The footage, from 1941, is the only time Anne has been captured on film. The 20-second footage uploaded to the Anne Frank Channel shows Anne’s neighbours on their wedding day. A 13-year-old Anne can be seen in the video, leaning out of a window, watching the bride and groom.
Several postings on high influential sites like PerezHilton.com, AOL News and The Guardian, has helped this video becoming viral in just 2 weeks time. Perhaps the partnership of the Anne Frank house with Youtube has helped pushing the video as well. It seems that Youtube has give their full support for this project anyway: Mascha Driessen, Head of YouTube and Display Google in the Netherlands:
“YouTube is keen to support the project because of the importance of making this content easily available to the wider public. We hope this YouTube channel will help broaden the reach of the Anne Frank House, its educational power and its message of tolerance.”
The Youtube channel offers more interesting videos, such as the one featuring Nelson Mandela. In the video Mandela talks about the strength he derived from Anne Frank’s diary during his imprisonment on Robben Island.
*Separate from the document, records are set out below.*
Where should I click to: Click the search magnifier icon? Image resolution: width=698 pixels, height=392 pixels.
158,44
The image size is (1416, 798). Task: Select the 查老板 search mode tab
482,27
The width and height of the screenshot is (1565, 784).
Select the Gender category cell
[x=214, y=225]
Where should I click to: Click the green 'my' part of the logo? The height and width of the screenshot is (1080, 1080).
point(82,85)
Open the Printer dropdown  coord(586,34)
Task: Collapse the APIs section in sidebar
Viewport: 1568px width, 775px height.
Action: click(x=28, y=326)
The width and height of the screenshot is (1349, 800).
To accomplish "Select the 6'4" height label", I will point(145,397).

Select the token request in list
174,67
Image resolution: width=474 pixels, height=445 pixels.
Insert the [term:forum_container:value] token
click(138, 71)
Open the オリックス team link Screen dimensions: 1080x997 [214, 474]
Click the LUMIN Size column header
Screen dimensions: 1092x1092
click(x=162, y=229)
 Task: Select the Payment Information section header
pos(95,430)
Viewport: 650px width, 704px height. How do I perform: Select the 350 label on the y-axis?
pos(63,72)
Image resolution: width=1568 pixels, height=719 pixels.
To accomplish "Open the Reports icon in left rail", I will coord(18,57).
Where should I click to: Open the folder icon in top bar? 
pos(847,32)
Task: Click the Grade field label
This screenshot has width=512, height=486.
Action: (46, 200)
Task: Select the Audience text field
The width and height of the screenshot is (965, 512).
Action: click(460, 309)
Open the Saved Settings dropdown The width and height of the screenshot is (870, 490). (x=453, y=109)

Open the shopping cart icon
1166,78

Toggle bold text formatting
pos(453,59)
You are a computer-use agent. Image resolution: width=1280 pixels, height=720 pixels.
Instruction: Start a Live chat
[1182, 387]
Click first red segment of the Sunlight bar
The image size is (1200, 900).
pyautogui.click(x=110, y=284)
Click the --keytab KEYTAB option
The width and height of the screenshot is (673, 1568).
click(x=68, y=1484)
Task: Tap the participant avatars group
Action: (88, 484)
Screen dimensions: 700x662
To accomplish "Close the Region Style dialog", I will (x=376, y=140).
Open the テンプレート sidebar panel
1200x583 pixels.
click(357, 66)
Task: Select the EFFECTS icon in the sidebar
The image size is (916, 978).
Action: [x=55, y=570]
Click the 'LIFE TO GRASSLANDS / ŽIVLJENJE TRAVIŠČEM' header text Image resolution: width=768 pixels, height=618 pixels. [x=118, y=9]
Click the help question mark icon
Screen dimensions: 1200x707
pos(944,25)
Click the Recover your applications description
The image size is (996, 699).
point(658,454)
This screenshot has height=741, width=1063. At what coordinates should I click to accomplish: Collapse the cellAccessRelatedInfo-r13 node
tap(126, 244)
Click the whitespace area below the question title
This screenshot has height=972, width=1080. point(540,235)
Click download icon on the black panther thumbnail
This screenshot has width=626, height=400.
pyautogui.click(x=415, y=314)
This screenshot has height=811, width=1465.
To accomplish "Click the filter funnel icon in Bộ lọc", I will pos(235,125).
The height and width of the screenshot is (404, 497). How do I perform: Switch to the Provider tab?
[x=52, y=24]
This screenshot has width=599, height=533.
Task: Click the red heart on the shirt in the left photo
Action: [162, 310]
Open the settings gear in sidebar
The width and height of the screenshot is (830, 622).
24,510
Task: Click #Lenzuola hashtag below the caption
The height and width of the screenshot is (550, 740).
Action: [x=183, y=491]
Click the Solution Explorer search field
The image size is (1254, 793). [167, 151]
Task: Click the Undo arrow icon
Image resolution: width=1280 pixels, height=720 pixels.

The channel will also contain a series of new interviews with people who knew Anne Frank personally. See below the video with Nelson Mandela:
Virtual museum of the Anne Frank House
Visitors can also follow the development of the virtual museum, which will soon enable people to visit the Anne Frank House online. Visitors can watch the ‘making of’ the online secret annex in 3D. The virtual museum will be launched on 28 April 2010 as part of the 50-year anniversary celebrations of the Anne Frank House museum.
Viralblog support these kind of initiatives, as lessons from tragedies such as Anne Frank and her family have experienced, should never be forgotten.